## Aim of the task
Starting with the line that contains "You are a GUI", copy every line through the end of the data below, exactly and with nothing added.

## Input material

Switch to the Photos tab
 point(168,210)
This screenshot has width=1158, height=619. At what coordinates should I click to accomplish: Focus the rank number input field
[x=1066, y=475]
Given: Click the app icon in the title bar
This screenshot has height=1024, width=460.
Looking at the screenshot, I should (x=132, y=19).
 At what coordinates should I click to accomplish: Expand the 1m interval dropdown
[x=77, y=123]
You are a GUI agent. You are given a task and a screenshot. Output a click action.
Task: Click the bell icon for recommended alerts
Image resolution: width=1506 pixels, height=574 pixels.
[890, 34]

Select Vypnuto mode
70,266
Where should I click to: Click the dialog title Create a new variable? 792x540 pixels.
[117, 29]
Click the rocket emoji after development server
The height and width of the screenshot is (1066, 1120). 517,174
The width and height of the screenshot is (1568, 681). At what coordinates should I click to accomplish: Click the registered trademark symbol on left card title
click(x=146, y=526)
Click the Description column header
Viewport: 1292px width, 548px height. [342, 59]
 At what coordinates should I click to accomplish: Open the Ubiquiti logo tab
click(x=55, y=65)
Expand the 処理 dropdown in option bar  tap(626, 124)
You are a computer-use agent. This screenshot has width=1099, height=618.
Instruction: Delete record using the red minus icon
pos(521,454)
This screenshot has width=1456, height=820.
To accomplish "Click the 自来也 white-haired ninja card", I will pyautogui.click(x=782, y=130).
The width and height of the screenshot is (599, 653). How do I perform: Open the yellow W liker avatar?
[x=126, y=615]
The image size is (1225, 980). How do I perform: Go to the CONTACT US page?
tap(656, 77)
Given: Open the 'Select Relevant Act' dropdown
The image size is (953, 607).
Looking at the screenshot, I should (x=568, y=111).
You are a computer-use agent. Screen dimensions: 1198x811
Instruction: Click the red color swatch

## Exercise output
You are a GUI agent. You are given a task and a screenshot. Output a click action.
Task: Click the bell icon for recommended alerts
Image resolution: width=1506 pixels, height=574 pixels.
[890, 34]

Select Vypnuto mode
70,266
Where should I click to: Click the dialog title Create a new variable? 792x540 pixels.
[117, 29]
Click the rocket emoji after development server
The height and width of the screenshot is (1066, 1120). 517,174
The width and height of the screenshot is (1568, 681). At what coordinates should I click to accomplish: Click the registered trademark symbol on left card title
click(x=146, y=526)
Click the Description column header
Viewport: 1292px width, 548px height. [342, 59]
 At what coordinates should I click to accomplish: Open the Ubiquiti logo tab
click(x=55, y=65)
Expand the 処理 dropdown in option bar  tap(626, 124)
You are a computer-use agent. This screenshot has width=1099, height=618.
Instruction: Delete record using the red minus icon
pos(521,454)
This screenshot has width=1456, height=820.
To accomplish "Click the 自来也 white-haired ninja card", I will pyautogui.click(x=782, y=130).
The width and height of the screenshot is (599, 653). How do I perform: Open the yellow W liker avatar?
[x=126, y=615]
The image size is (1225, 980). How do I perform: Go to the CONTACT US page?
tap(656, 77)
Given: Open the 'Select Relevant Act' dropdown
The image size is (953, 607).
Looking at the screenshot, I should (x=568, y=111).
You are a computer-use agent. Screen dimensions: 1198x811
Instruction: Click the red color swatch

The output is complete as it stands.